This article provides information related to the third quarter 2021 (Q3 2021) payroll tax deduction associated with the Employee Retention Credit (ERC). Credits relating to Q3 2021 are unique, because the statute of limitations for auditing the ERC related to that quarter’s credits is five years and the statute of limitations for amending the Q3 2021 payroll deduction is three years.
When applying the IAS 20 model by analogy, entities recognize the income statement benefits of the ERC when there is reasonable assurance (similar to the “probable” threshold in U.S. GAAP) that both of the following criteria are met: (1) any conditions attached to the program will be met and (2) the benefits (i.e., credits or cash) will be received and retained. Entities that apply an ASC 958-605 model by analogy recognize the income statement effects when conditions (barriers) are substantially met (overcome) by the entity. If as of the reporting date the recognition threshold under the analogized accounting model has not been met, any ERC amounts received (cash or credits) should be accounted for as a liability (i.e., a refundable advance). In general, such liability would be reversed only upon a successful IRS examination, expiration of the applicable statute of limitations, or upon repayment to the government.
When applying for the ERC, the entity must also reduce its previously taken payroll deduction for those payroll taxes by filing an amended income tax return and paying the related income tax. If upon examination, the entity is required to repay the ERC, it is reasonable to assume that the entity would amend its income tax return a second time to take the payroll deduction and accordingly record a receivable to recover the tax effect of the payroll tax deduction.
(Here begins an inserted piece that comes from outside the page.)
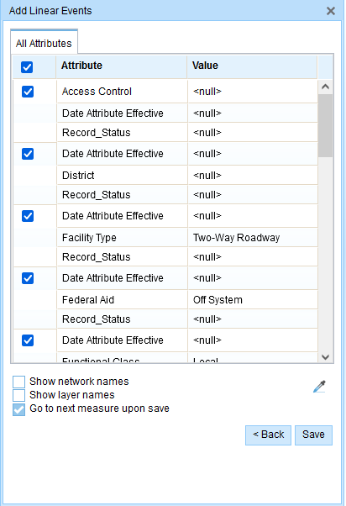Uncheck the Functional Class event group checkbox

[x=28, y=340]
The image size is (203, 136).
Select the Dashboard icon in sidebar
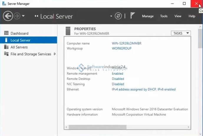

There is generally a three-year statute of limitations for amendments and audits of tax filings; however, an exception has been made to extend the statute of limitations to five years for credits claimed on Q3 2021 payroll taxes, without a corresponding increase in the statute of limitations for amending the related income tax returns. The issue, therefore, is that an entity may not be able to amend its prior income tax return if they are subject to an audit after the three-year statute of limitations expires but before the five-year statute of limitations expires on the Q3 2021 ERC. The receivable for the tax effect of the payroll tax deduction will be reversed when the three-year statute of limitations expires even though the deferred ERC liability would not be reversed until the until the five-year statute of limitation expires or the funds are repaid.
Entities with unrecognized ERC credits recorded as a liability related to Q3 2021 should consider the guidance in ASC 740 for uncertain tax benefits with respect to the recovery of the receivable for the tax effect of the payroll tax deduction. Entities should carefully consider whether the taxing authority will audit the Q3 2021 ERC claim within the three-year amended income tax return statute or after three years. Entities should analyze the more-likely-than-not probability guidance in ASC 740 and consider whether the receivable related to the payroll deductions from a second amended income tax return is recoverable. Such analysis should be performed, assuming the taxing authority has all knowledge of the facts and should not include an analysis of whether an audit by the taxing authority may or may not occur.
From a practical standpoint, under ASC 740, the evaluation of the more-likely-than not guidance is more complicated due to the different expiration dates of the receivable and the related ERC credit. Thus, entities must evaluate the likelihood of recovery of the receivable before the three-year statute of limitations expire and whether its recovery meets the “more-likely than not” threshold. Considerations include whether the entity will write off the receivable when the three-year statute of limitation expires or whether the receivable should ever be recognized. These considerations are unique to payroll deductions related to the Q3 2021 ERC claims, since at the end of the three-year statute of limitations, there will not be an offsetting reversal Q3 2021 ERC deferred liability.
This article does not conclude on the appropriate treatment of the receivable, as that conclusion must be based on the relevant facts and circumstances. Entities should ensure appropriate analysis and documentation is maintained to support their conclusions. Materiality of course, may also be considered.